Australia’s stock exchange operator, ASX Ltd., will launch a wheat export futures contract this summer, it said March 13, raising hopes for a new global reference price to complement the dominant U. S. market.

ASX said it expected the contract to start trading in May. Australia liberalized overseas wheat sales last year, opening up the market in one of the world’s top five exporters.

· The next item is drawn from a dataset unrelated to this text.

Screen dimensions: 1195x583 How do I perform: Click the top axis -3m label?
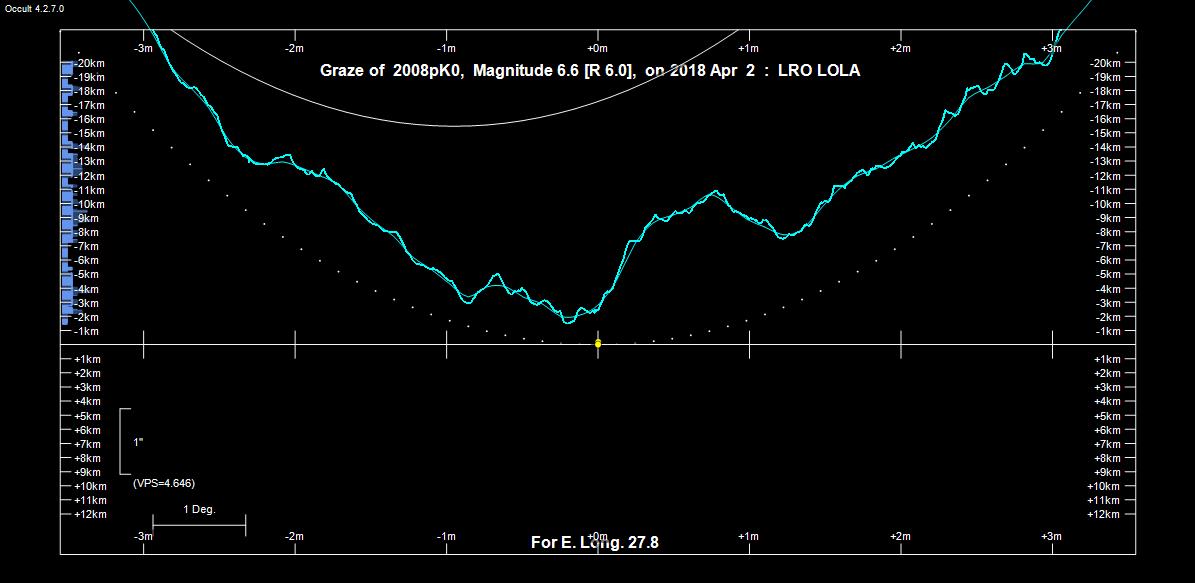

The contract will cover wheat from top-exporting state Western Australia (WA). Industry players hope it will catch on among the Aust ral ian trade and Asian consumers who import those high-protein Hard White wheat cargoes.

“This contract may fill a void quite nicely to help benchmark this quality wheat globally,” said Garry Booth, a trader at commodity brokers MF Global Australia.

“In a way it is badly overdue – the West Australia growers, the merchants and the buyers of WA grain will find this a superb tool as a product to manage risk.”

U. S. grain traders said they saw the contract as a potential competitor to hard wheat futures traded at the Kansas City Board of Trade, and as a move by the ASX to capitalize on complaints about the soft wheat futures contract at the Chicago Board of Trade, the main grain exchange in the United States.

“It doesn’t seem the CBOT can get their act together and I think this is a reference to that fact,” a KCBT wheat trader said. “It will be interesting to find out if Kansas City will eventually get the wheat futures business or will there be a new world contract like the one in Australia.”

A CBOT wheat trader said: “It might work locally or domestically but I think it will be difficult for them to get the liquidity. If you look at some of the smaller contracts like Paris or London, the volume is pretty small, there is just not the liquidity.”

Australia’s export market was a monopoly until last summer. Growers can now sell to 22 licensed exporters as well as domestic buyers. They are storing more grain on the farm until sale rather than delivering into grain pools managed by bulk handlers, making the need for risk management more acute.